Work item |
Exact copy, pictures omitted: the line holding "Where should I click to: Open chart" and every line after it down to the end of the entries.
[Records for processing — start]
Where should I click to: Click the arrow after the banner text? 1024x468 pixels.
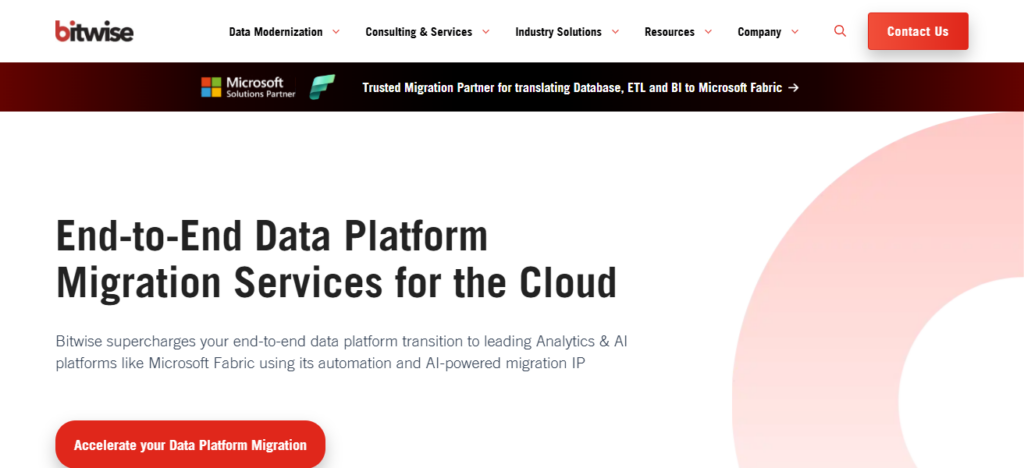point(793,87)
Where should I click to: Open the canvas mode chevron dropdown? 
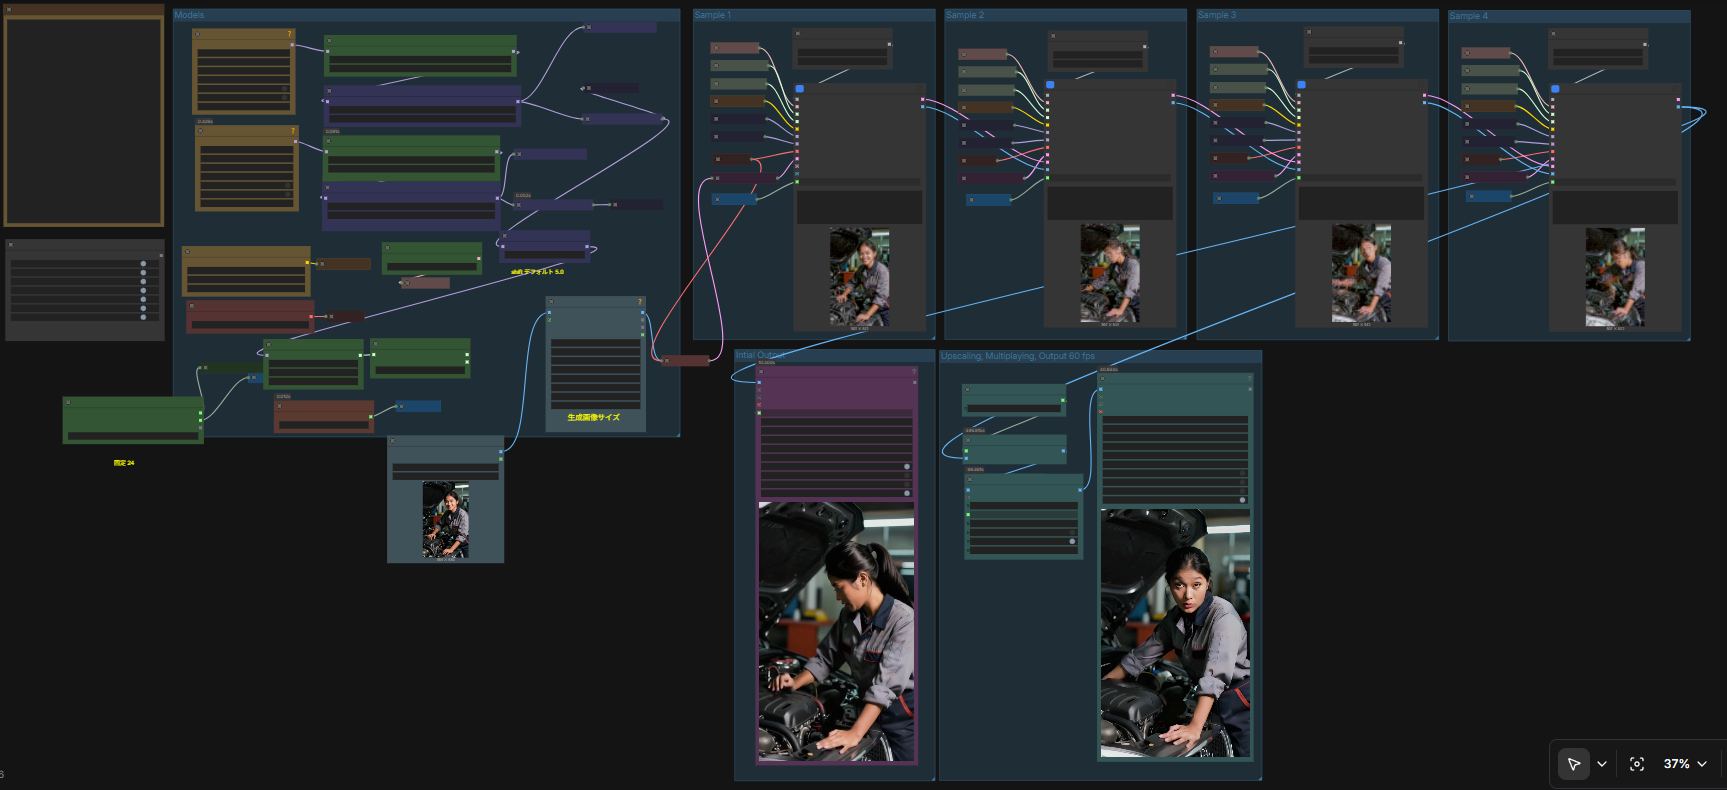[1602, 764]
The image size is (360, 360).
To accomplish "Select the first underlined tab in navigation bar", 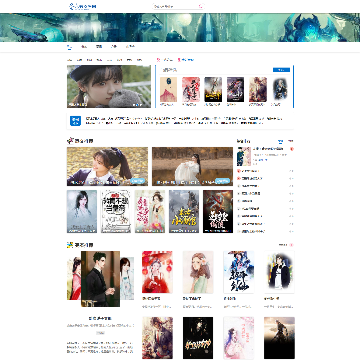I will [69, 47].
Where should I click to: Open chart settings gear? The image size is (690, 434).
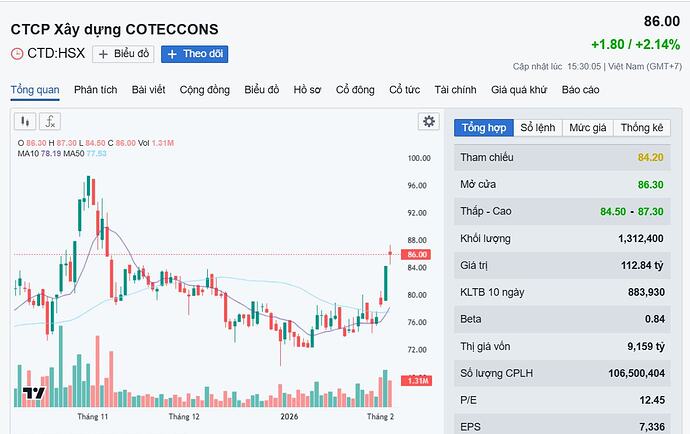click(429, 121)
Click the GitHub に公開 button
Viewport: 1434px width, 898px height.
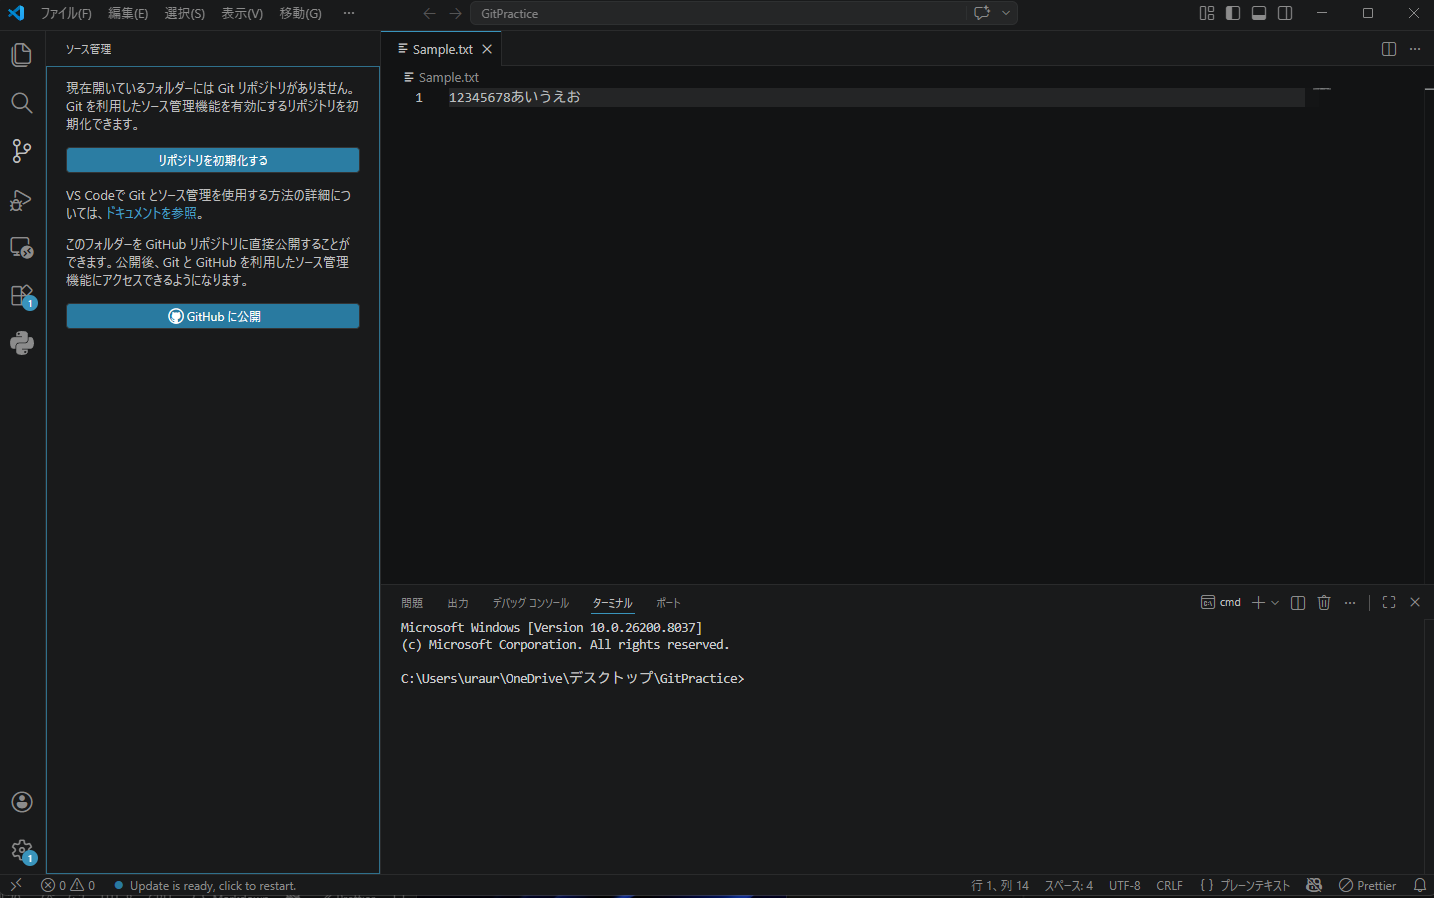tap(213, 316)
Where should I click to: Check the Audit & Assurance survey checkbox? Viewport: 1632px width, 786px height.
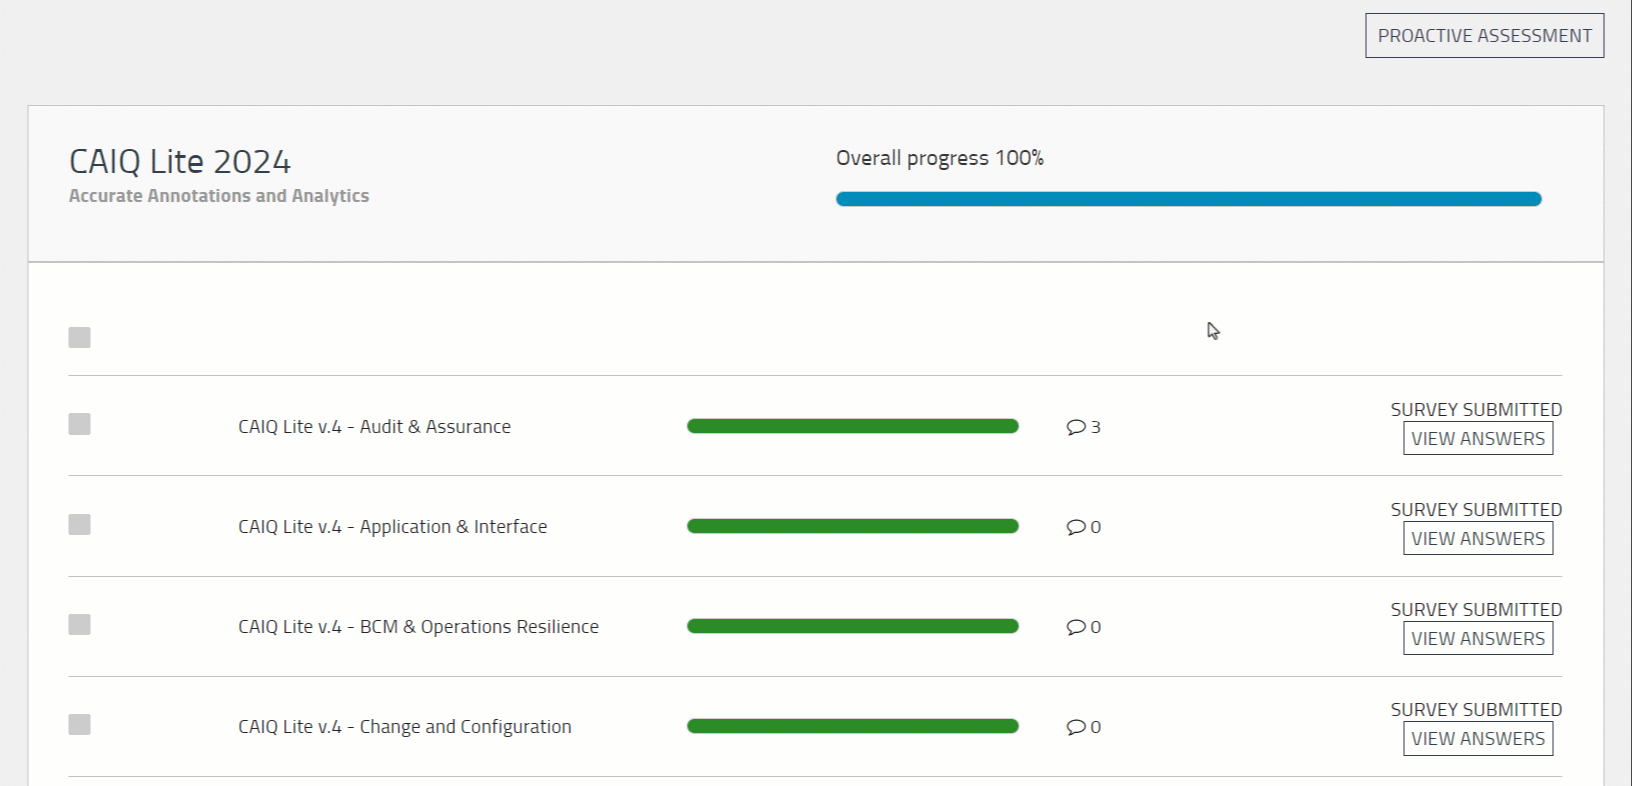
[Records for processing — finish]
Answer box |
Where should I click to: Open chart settings gear? The image size is (690, 434).
click(429, 121)
Click the GitHub に公開 button
Viewport: 1434px width, 898px height.
tap(213, 316)
Where should I click to: Check the Audit & Assurance survey checkbox? Viewport: 1632px width, 786px height.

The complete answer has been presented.